Sindsdien hing de cartoon ook in een klaslokaal op het Emmauscollege in Rotterdam. Tot vorige week. Toen zagen enkele islamitische leerlingen van het college de spotprent hangen, werden woedend (of, het toverwoord van deze tijd: ‘gekwetst’), maakten een foto van de spotprent in het lokaal en deelden die op Instagram, waarna de bedreigingen van de docent die de sportprent had opgehangen zo heftig en talrijk werden dat de docent moest onderduiken.

De ironie is natuurlijk te verpletterend talrijk om er niet eerst van in de lach te schieten. Op een cartoon waarop een jihadist wordt bespot precies reageren als de jihadist in de cartoon, dat allereerst.

Ten tweede: een cartoon die Onsterfelijk heet vijf jaar na het tekenen ervan exact dat maken: onsterfelijk.

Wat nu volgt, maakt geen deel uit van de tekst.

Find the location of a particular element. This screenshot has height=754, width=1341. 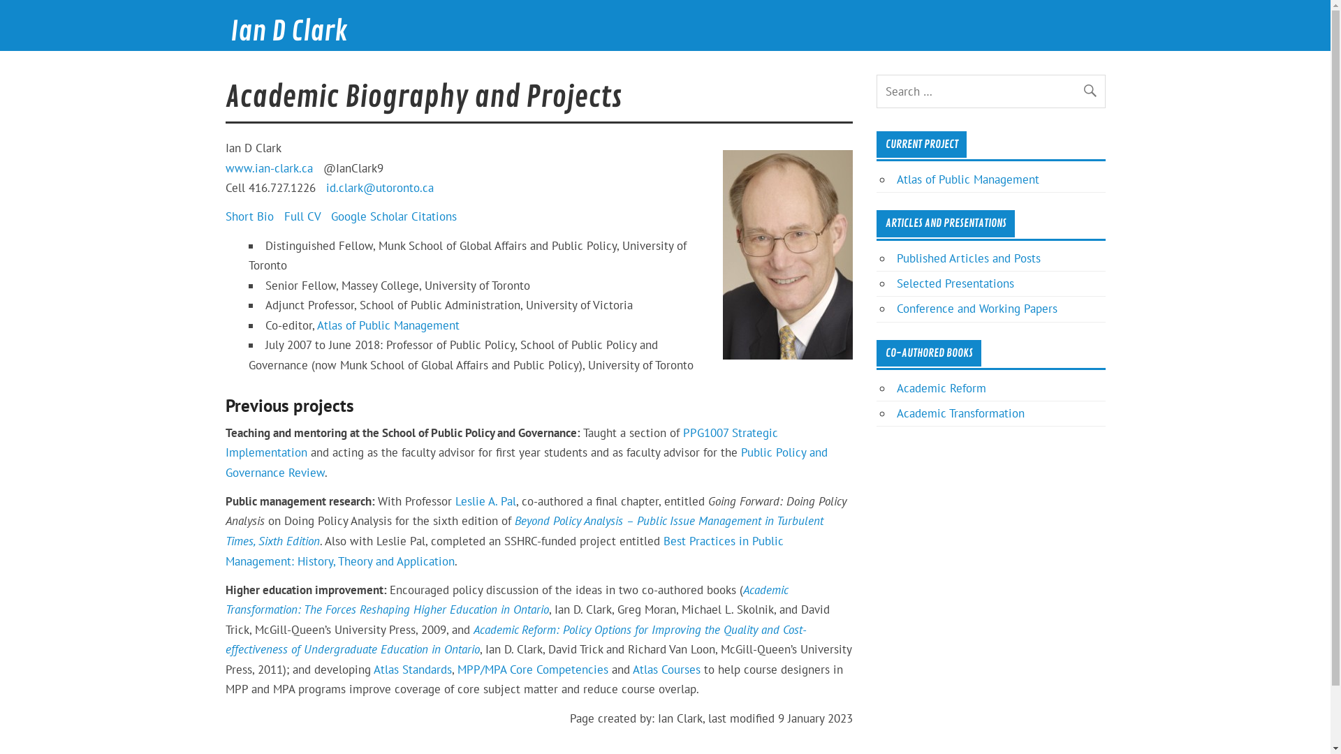

'Short Bio' is located at coordinates (224, 216).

Maar vooral: een religie aanhangen die je verbiedt je profeet af te beelden, met als consequentie dat je je eigen profeet niet eens herkent, maar een gemiddelde jihadist met een kapmes in zijn hand vervolgens aanziet voor je profeet. Het lijkt me persoonlijk geen groot compliment aan je profeet, noch aan je eigen geloof, maar als ongelovige heb ik daar uiteraard geen verstand van.

We kunnen het Instagram-legertje van kennelijk gekwetste zieltjes natuurlijk uitleggen dat we in Nederland vrijheid van meningsuiting hebben en dat godslastering al jaren geen strafbaar feit meer is, maar ik vrees dat ze onze grondwet net zomin als basis nemen van hun opvattingen als het Wetboek van Strafrecht.

Het was de scherpe denker en stilist Christopher Hitchens die ooit opmerkte: ‘Those who are determined to be “offended” will discover a provocation somewhere.’ Niet alleen een cartoon van de profeet is dus beledigend, ook al een cartoon over iemand die een moord pleegt vanwege een cartoon van de profeet.

De jonge insta-jihadisten zijn niet de enige in dit land met lange tenen wanneer het over cartoons gaat: Theo Hiddema probeerde via de rechtbank te voorkomen dat cartoonist Ruben L. Oppenheimer hem ‘louche’ noemde in een tekening, Geert Wilders eiste in 2011 dat opiniesite Joop een cartoon over hem verwijderde, Jan Roos zag een cartoon waarin hij als rat werd afgebeeld als een oproep een nieuwe Volkert op hem af te sturen.

Het cruciale verschil is dat al die gekwetste mannen niet vervolgens de cartoonist, of welke toner van de cartoons dan ook, met geweld bedreigden.

Dat was de grens, is de grens en dient altijd de grens te blijven.